Opening up translational data impact through the Data Citation Corpus

The metadata for 5 million data citations in the Make Data Count Data Citation Corpus serves as a source for this exploratory analysis of the use of datasets from biomedical fields across a number of facets, including date, affiliations, funders and domain. To gather insights about translational data impact, we focused on array-based gene expression profiling datasets produced between 2005-2009 in Homo sapiens from the Gene Expression Omnibus in the Corpus (n=3,427). This time period was selected to allow a 15-20 year timeframe to allow follow-up studies/publications to accrue. GEO is a public functional genomics data repository by the National Library of Medicine’s National Center for Biotechnology Information. GEO archives and freely distributes microarray, next-generation sequencing, and other forms of high-throughput functional genomics data submitted by the research community. GEO identifiers were selected for this exploratory work because they are unambiguous (see Limitations) and can be easily filtered by human data to more easily highlight clinically-relevant studies.
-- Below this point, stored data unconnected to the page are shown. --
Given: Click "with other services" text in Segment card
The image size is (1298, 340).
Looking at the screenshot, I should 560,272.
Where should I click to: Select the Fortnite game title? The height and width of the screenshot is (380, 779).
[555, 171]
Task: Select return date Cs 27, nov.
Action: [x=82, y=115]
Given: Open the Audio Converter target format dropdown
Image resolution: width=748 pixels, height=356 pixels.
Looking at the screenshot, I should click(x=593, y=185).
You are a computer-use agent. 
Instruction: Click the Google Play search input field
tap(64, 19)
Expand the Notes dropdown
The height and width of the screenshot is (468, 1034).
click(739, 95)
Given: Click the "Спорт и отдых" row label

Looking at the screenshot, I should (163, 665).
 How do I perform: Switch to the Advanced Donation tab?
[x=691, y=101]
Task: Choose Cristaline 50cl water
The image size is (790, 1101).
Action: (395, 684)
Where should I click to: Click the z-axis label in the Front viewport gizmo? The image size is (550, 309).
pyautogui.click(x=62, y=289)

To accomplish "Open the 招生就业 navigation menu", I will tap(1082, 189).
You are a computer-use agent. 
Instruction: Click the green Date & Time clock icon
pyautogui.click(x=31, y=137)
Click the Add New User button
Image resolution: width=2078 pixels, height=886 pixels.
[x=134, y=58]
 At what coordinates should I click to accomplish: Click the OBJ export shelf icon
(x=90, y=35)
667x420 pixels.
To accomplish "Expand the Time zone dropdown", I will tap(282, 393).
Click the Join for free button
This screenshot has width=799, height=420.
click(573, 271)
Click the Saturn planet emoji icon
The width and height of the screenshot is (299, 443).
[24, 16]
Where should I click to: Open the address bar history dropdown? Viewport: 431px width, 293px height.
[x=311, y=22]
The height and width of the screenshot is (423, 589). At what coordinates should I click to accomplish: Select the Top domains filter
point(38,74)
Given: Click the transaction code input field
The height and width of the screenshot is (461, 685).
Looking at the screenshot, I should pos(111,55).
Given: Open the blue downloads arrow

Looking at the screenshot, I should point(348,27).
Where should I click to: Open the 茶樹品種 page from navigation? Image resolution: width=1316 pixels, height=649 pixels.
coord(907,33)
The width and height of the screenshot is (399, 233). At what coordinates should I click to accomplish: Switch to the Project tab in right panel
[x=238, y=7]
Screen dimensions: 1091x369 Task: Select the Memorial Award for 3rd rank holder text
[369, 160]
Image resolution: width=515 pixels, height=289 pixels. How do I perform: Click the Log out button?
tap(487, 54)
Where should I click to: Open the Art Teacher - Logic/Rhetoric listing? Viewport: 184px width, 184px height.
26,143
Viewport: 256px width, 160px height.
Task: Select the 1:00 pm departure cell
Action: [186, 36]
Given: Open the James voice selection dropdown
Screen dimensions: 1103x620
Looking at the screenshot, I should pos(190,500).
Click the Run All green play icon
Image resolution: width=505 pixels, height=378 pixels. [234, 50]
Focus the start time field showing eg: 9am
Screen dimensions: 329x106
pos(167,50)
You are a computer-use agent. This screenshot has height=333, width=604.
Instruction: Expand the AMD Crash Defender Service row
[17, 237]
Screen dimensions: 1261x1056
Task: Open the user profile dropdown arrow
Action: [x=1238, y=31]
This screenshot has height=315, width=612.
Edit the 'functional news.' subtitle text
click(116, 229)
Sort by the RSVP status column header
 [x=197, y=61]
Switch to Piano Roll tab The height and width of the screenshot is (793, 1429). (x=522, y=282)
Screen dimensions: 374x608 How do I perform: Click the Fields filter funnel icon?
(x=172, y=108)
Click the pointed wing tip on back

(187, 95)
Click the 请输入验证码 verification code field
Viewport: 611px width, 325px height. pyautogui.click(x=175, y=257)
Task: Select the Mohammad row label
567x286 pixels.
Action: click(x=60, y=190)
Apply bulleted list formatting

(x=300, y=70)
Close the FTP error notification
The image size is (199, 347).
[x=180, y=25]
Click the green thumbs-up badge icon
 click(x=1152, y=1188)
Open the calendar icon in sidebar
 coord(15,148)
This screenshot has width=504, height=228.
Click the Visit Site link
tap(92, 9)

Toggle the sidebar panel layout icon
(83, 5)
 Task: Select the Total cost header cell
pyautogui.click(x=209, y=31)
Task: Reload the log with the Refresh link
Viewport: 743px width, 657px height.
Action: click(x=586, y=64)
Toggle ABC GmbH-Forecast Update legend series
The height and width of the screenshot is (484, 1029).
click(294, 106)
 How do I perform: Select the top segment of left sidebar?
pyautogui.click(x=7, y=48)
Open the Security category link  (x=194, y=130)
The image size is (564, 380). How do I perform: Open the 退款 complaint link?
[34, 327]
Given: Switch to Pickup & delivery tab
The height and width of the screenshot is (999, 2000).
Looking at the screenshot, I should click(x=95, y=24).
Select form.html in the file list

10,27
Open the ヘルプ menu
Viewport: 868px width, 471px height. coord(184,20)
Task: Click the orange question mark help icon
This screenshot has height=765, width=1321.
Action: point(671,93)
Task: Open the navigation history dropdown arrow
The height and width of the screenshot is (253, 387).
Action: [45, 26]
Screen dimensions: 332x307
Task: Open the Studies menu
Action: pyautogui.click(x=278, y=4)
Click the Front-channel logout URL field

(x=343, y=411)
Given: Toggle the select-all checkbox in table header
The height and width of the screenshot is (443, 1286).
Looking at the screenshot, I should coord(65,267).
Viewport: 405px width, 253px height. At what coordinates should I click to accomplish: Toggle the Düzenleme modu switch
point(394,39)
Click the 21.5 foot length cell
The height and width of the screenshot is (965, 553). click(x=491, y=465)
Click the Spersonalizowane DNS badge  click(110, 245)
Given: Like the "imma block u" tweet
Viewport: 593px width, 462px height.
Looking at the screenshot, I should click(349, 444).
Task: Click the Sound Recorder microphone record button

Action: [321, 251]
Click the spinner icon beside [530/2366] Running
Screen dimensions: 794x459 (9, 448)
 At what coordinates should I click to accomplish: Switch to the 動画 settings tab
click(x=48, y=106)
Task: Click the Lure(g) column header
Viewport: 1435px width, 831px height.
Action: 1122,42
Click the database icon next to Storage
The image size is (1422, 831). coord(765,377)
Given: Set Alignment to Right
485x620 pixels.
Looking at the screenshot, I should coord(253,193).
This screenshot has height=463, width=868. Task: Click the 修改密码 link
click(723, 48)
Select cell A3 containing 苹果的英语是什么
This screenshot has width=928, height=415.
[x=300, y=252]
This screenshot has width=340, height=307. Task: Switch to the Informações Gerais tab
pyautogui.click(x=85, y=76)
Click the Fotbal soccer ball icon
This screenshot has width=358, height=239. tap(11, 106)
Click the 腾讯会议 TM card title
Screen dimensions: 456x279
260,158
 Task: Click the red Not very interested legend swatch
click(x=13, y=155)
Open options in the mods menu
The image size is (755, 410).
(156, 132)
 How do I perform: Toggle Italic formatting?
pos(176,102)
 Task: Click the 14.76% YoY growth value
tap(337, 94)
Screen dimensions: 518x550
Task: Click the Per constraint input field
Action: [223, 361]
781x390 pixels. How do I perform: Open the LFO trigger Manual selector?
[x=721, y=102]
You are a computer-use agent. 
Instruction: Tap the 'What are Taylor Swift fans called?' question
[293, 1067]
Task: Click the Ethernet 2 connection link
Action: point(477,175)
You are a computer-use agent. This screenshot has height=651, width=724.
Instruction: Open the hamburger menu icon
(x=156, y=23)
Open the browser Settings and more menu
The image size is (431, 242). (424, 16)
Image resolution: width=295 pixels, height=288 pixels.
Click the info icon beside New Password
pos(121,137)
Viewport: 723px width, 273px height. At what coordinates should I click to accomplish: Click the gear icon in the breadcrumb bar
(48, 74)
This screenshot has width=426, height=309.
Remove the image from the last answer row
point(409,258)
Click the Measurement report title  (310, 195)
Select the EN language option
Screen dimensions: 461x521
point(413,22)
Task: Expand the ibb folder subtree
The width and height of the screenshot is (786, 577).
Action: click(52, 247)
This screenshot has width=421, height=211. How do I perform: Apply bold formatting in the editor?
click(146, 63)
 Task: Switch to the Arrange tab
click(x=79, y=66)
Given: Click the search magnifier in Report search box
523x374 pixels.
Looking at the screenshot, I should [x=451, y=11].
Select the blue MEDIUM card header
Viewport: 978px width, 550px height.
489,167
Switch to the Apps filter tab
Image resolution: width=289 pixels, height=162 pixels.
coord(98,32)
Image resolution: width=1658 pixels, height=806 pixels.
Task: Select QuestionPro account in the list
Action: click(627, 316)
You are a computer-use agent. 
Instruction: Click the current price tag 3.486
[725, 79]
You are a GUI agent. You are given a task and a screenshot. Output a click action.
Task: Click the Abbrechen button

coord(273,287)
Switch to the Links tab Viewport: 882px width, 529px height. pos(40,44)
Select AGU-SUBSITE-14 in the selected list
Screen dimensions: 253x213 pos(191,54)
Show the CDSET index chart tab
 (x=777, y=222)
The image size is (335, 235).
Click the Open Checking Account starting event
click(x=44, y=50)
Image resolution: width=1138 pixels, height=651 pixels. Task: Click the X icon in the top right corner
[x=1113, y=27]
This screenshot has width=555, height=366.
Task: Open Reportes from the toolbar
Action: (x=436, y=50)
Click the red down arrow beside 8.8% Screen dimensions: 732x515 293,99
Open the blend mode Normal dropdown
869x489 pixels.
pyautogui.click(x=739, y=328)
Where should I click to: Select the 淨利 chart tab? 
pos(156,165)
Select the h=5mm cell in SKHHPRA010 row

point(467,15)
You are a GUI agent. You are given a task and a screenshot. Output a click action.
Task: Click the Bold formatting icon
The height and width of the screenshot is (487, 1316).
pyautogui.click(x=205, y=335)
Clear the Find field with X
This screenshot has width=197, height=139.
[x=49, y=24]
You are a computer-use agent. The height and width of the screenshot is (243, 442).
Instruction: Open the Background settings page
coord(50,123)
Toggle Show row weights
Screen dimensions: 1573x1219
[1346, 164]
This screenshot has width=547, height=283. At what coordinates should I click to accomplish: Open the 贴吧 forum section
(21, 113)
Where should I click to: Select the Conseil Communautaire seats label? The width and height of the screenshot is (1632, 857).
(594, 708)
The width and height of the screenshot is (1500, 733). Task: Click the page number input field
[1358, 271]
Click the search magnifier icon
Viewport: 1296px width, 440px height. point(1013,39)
Scatter plots of sample count versus number of citations for these datasets were created (Figure 1) allowing identification of two candidate datasets: “Breast cancer relapse free survival” (GSE2034, 2005) and “Strong Time Dependence of the 76-Gene Prognostic Signature” (GSE7390, 2007) to explore in more depth based on citations in papers that report on clinical trials (Figure 2). The primary articles about these two datasets were also cited in subsequent articles, including articles reporting on clinical trials. Dataset citations were collected through the Data Citation Corpus v3.0, while inter-article citations were collected through iCite v32.